## TASK GOAL
Extract each line of the records below that contains the word "text".

## DATA SHOWN
+---+
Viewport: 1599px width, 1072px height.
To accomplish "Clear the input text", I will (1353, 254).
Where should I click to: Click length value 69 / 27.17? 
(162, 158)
+---+
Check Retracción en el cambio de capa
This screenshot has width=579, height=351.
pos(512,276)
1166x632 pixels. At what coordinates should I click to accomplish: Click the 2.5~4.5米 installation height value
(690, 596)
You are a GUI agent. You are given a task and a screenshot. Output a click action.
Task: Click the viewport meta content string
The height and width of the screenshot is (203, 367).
+---+
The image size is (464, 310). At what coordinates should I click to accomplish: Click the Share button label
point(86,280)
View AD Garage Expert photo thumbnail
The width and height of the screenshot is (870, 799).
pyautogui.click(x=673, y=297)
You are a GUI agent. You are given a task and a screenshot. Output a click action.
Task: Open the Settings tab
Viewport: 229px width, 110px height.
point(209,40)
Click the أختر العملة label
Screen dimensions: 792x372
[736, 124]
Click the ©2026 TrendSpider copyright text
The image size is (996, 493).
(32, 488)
+---+
## TASK RESULT
To accomplish "Clear the input text", I will (1353, 254).
Click the ©2026 TrendSpider copyright text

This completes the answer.